균 분리를 위하여 갈변되어 있는 지제부 줄기를 흐르는 수돗물로 깨끗이 세척한 후 물기를 완전히 말리고 건전부와 이병부의 경계부위를 5 ㎜ × 5 ㎜ 크기로 자른 후 역병균 반선택배양기 (Phytophthora semi-selective medium)에 치상하고 (NIAS, 2000) 20℃ 배양기 (WIM-RL4, Daihan Scientific Co., Ltd., Wonju, Korea)에서 48 시간 배양 후 이병조직으로부터 자란 균총을 잘라 10% V8A 배지 (Campbell Soup Co., Camden, NJ, USA)에 올리고 20℃에서 균을 배양하였다. 이후 멸균 증류수가 담긴 10 ㎖ test tube 에 균사 절편을 넣고 15℃에 보관하면서 실험에 이용하였다.

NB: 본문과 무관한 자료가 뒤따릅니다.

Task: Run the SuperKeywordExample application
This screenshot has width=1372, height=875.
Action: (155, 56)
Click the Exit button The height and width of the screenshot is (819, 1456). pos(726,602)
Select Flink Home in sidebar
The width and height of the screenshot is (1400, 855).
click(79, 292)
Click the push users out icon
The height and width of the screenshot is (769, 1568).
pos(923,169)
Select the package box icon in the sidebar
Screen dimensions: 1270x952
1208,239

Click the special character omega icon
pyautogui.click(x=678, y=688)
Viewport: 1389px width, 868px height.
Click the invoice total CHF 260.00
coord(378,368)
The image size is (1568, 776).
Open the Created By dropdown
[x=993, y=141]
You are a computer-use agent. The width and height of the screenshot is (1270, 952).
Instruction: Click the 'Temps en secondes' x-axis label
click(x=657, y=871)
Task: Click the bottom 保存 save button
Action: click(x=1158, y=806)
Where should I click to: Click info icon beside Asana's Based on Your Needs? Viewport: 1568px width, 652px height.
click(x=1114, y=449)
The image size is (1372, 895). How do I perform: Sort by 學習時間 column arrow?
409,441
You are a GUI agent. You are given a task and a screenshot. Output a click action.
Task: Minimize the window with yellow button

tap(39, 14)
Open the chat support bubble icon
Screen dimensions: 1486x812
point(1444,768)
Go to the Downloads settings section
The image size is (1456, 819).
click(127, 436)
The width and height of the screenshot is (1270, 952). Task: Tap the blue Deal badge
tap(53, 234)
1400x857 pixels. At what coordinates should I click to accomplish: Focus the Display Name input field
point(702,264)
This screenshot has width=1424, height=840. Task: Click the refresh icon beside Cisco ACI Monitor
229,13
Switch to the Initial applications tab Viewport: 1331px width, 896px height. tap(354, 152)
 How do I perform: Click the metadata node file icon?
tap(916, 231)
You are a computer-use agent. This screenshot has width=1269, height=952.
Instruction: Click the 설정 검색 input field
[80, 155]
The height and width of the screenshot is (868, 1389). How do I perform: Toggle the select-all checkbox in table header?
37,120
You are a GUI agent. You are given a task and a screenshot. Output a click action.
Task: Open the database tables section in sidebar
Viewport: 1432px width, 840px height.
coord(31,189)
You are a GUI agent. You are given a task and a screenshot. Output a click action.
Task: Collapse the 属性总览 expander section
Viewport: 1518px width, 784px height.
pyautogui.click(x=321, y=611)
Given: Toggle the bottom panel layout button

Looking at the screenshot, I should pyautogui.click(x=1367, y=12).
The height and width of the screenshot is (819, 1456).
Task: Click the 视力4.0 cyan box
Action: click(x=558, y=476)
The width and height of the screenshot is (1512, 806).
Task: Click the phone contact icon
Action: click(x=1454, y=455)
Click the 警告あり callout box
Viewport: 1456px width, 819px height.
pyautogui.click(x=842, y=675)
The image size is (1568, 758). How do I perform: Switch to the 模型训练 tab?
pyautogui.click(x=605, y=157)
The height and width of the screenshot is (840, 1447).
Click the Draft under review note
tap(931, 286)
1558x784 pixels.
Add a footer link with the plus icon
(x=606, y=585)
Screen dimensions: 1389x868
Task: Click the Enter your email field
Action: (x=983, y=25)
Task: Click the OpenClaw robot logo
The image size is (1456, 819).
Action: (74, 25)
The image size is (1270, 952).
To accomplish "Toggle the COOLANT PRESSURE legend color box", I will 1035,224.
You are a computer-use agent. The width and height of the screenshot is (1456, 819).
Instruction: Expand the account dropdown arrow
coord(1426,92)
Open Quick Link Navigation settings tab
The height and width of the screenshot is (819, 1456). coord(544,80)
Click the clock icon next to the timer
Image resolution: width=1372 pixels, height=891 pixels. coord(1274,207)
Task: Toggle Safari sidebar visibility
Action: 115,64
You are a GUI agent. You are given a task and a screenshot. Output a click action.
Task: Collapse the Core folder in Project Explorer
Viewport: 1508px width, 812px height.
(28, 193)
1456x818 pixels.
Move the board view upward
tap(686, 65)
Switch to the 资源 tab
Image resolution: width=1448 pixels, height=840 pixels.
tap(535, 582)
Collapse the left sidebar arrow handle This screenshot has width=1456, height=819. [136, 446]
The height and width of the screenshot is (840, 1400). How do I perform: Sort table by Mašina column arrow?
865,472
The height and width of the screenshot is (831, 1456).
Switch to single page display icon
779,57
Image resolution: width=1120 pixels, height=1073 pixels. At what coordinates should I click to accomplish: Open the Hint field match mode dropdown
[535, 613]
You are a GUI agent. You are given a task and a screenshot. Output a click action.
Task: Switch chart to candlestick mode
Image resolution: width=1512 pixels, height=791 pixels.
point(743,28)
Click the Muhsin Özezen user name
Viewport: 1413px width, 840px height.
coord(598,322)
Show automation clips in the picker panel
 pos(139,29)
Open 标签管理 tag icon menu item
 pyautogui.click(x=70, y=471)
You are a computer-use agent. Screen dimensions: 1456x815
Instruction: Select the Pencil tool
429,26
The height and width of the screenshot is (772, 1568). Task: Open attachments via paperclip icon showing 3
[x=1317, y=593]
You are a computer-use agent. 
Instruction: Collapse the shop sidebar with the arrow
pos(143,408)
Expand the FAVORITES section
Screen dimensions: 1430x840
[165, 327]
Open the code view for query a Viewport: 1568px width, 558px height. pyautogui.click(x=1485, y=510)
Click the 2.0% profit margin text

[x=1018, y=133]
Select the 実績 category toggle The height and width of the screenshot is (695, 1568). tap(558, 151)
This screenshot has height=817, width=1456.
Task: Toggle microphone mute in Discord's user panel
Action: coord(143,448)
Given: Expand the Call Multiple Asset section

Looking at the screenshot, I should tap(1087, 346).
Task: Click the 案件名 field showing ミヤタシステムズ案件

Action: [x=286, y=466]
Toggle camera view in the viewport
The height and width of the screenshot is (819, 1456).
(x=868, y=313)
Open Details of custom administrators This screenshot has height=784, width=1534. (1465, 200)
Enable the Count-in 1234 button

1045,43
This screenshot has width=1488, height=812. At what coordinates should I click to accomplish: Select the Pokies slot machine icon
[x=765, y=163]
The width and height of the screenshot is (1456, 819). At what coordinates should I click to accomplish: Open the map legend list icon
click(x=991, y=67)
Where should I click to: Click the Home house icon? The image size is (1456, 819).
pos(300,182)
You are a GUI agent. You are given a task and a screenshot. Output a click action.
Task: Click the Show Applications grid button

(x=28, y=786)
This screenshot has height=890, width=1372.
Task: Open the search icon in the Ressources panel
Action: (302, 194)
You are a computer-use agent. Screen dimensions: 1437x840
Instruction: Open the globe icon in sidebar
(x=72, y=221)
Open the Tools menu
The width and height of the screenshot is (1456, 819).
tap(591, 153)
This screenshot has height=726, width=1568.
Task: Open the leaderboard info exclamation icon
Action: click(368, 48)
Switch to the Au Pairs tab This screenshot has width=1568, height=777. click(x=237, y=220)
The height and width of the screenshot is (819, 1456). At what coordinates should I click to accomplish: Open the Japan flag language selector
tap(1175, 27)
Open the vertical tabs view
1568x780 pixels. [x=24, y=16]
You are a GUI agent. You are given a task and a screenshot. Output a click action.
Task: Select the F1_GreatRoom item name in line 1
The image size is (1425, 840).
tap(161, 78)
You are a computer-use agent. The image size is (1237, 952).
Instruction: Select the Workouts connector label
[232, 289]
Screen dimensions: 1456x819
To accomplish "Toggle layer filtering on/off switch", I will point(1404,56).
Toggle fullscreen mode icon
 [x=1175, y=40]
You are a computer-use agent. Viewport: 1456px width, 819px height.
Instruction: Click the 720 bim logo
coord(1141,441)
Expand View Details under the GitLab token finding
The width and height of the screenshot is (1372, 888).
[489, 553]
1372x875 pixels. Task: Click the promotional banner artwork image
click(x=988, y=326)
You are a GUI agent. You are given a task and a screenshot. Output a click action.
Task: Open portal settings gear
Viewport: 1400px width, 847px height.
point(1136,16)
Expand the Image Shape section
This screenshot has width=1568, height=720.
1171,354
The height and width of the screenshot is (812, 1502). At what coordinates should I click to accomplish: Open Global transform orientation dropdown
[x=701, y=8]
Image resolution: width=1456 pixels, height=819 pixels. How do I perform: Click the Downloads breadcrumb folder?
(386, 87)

2. 원인균 동정을 위한 PCR 및 염기서열 분석
분리된 균주를 10% V8A 배지에 접종하여 25℃에서 4 일간 암 상태로 배양하여 균사체를 얻었다. 균사체는 PCR 증폭을 위하여 동결건조한 후 소량을 1.5 ㎖ tube에 넣고 마쇄한 후 extraction buffer (200 mM Tris-HCl (pH 8.0), 200 mM NaCl, 30 mM EDTA, 0.5% SDS) 400 ㎕와 proteinase K 5 ㎕를 첨가한 후 37℃에서 1 시간 동안 방치한 다음 2 × CTAB solution (1 M, NaCl; 100 mM, Tris; 20 mM EDTA; 1% w/v polyvinyl polypyrolidone, PVPP) 400 ㎕를 첨가한 후 5 - 10 분 동안 잘 섞은 다음 chloroform : isoamylalcohol = 24 : 1 용액 700 ㎕를 첨가하고 원심분리기에서 20℃로 10 분간 12,000 rpm으로 원심분리 하였다. 침전물 600 ㎕를 새로운 1.5 ㎕ tube에 넣어 준 후 다시 chloroform : isoamylalcohol = 24 : 1 용액 700 ㎕를 첨가하고 같은 조건의 원심분리를 1 회 반복 실시하였다. 원심분리 하여 얻어진 침전물에 다시 isopropanol 420 ㎕를 첨가하고 실온에서 10 분간 방치한 후에 4℃에서 10 분 동안 12,000 rpm으로 원심분리를 하여 DNA pellet을 침전 시켰다. 그 후에 70%의 ethanol 500 ㎕로 DNA pellet을 세척한 후 12,000 rpm 4℃에서 10 분 동안 원심분리 한 뒤 vacuum pump로 30 분 동안 건조시킨 후 50 ㎕의 멸균수를 넣어 용해시키고, 0.7% agarose gel에 전기영동 하여 DNA를 정량하였다.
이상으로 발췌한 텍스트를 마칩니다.